Myth #1: It’s About the Size
IDC estimates that by 2015, 7.9 zetta bytes of data will be stored globally and 80% of it will be enterprise managed data. This may be true, but so? If you’re focused on the size, the speed and the variety, you’re missing the point. The important thing about data is the value it’s potentially capable of delivering. Yes, by definition, it’s larger than organizations can handle, but when hasn’t that been the case? Big or small, we need to focus on what the data is telling us, what we’re learning from it, and, perhaps most importantly, what to do with information once we have it.
Myth #2: It’s About the Data
Data, in and of itself, is not an answer to anything. The answer lies in the insights you can glean from the data. But how do you get those insights? Current tools and methodologies are failing when it comes to finding the most critical information in a time-sensitive, cost-effective manner. The reason? Many of these emerging tools and technologies are trying to approach this challenge with new ways of doing the same old things. But a bigger shovel, a bigger bucket, or more people to do the digging is not what’s needed. What is needed is a completely new approach to Big Data Analytics.
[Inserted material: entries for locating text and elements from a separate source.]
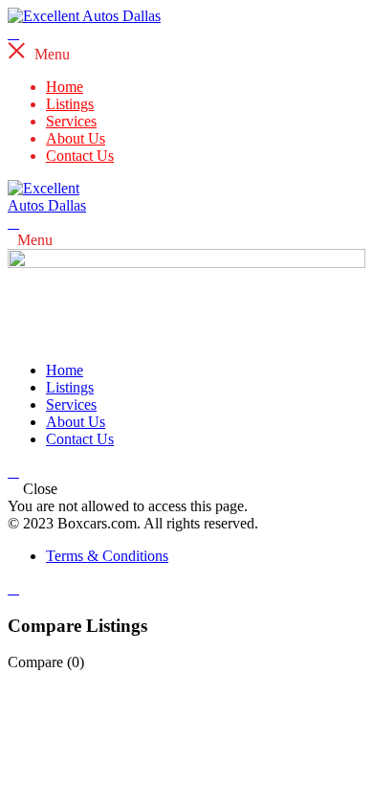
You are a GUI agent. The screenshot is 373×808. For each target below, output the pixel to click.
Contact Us (80, 155)
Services (71, 121)
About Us (75, 138)
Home (64, 87)
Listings (70, 104)
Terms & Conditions (107, 556)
The size and speed of Big Data demands true automation, in which work is offloaded from human to machine. This automation happens with algorithms, which are designed for calculation, data processing, and automated reasoning. Algorithms are designed for tasks that are beyond human comprehension and require the speed of machines. This is the realm of Big Data. In this new approach to Big Data, the only way to find the gold is to automate the process of data to insight conversion. And automation requires algorithms—fast, highly optimized algorithms that leverage sophisticated mathematics to solve complex problems of an unimaginable size, thereby pushing the frontier of innovation and competition.
Myth #3: Big Data Requires Bigger, Faster Hardware
A 2010 White House Advisory Report states that in a study of progress over a 15-year span, the speed of completing calculations improved by a factor of 43 million. Of the total, a factor of roughly 1,000 was attributable to faster processor speeds. So, yes, bigger, faster machines are helpful. But, a factor of 43,000 was due to improvements in the efficiency of software algorithms. Algorithms are the answer. Not bigger, faster machines.
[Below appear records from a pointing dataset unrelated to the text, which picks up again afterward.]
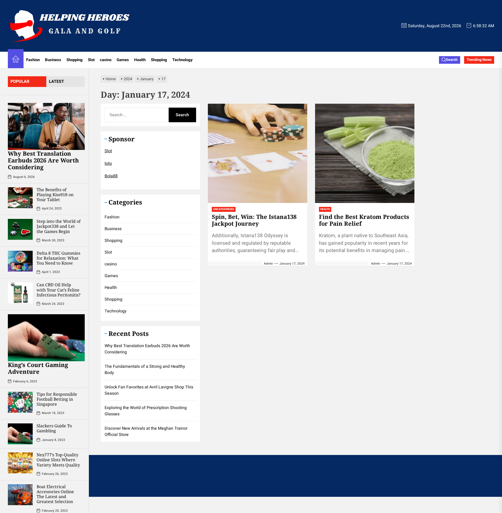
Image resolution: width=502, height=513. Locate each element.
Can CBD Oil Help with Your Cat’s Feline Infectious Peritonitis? (59, 290)
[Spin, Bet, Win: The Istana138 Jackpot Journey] (257, 153)
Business (53, 60)
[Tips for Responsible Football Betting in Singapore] (20, 402)
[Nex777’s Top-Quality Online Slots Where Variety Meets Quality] (20, 462)
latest (56, 81)
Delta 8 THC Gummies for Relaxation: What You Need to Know (58, 258)
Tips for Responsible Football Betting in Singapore (57, 399)
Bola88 (111, 176)
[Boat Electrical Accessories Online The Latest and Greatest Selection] (20, 494)
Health (140, 60)
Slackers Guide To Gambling (54, 428)
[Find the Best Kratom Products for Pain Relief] (364, 153)
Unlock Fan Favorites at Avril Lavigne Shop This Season (149, 390)
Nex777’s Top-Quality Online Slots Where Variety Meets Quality (58, 460)
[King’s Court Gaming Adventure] (46, 337)
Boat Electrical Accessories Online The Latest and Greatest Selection (55, 494)
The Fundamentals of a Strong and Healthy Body (145, 369)
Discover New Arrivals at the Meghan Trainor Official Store (146, 431)
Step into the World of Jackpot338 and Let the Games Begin (59, 226)
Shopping (74, 60)
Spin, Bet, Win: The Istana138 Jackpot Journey (254, 220)
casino (105, 60)
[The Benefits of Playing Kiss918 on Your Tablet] (20, 197)
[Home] (16, 60)
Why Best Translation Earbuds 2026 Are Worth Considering (43, 160)
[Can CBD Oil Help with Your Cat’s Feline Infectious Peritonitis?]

Myth #4: It Requires Lots of Data Scientists
According to McKinsey & Company, “There will be a shortage of talent necessary for organizations to take advantage of big data. By 2018, the United States alone could face a shortage of 140,000 to 190,000 people with deep analytical skills as well as 1.5 million managers and analysts with the know-how to use the analysis of big data to make effective decisions.”
Currently, most companies depend on data scientists to mine these stores of information. That’s a beginning, and many front-line companies have seen significant early revenue gains and cost savings with the help of data scientists. But, let’s face it: data scientists are practically non-existent, expensive, non-real-time, and they don’t scale. Bottom line: Any method that puts the burden on the user is a game-stopper.
The volume of Big Data demands a change in the human relationship to data. The algorithms have to do the work, not the humans. In this brave new world, algorithms are the protagonists. The role of the analysts will be to select the best algorithms and approve the quality of results based on speed, quality and economics.
The Big Data Analytics revolution is underway. This revolution is an historic and game-changing expansion of the role that information plays in business, government and consumer realms. To harness the power of this data revolution, a paradigm shift is required. And that shift demands the use of automation through algorithms.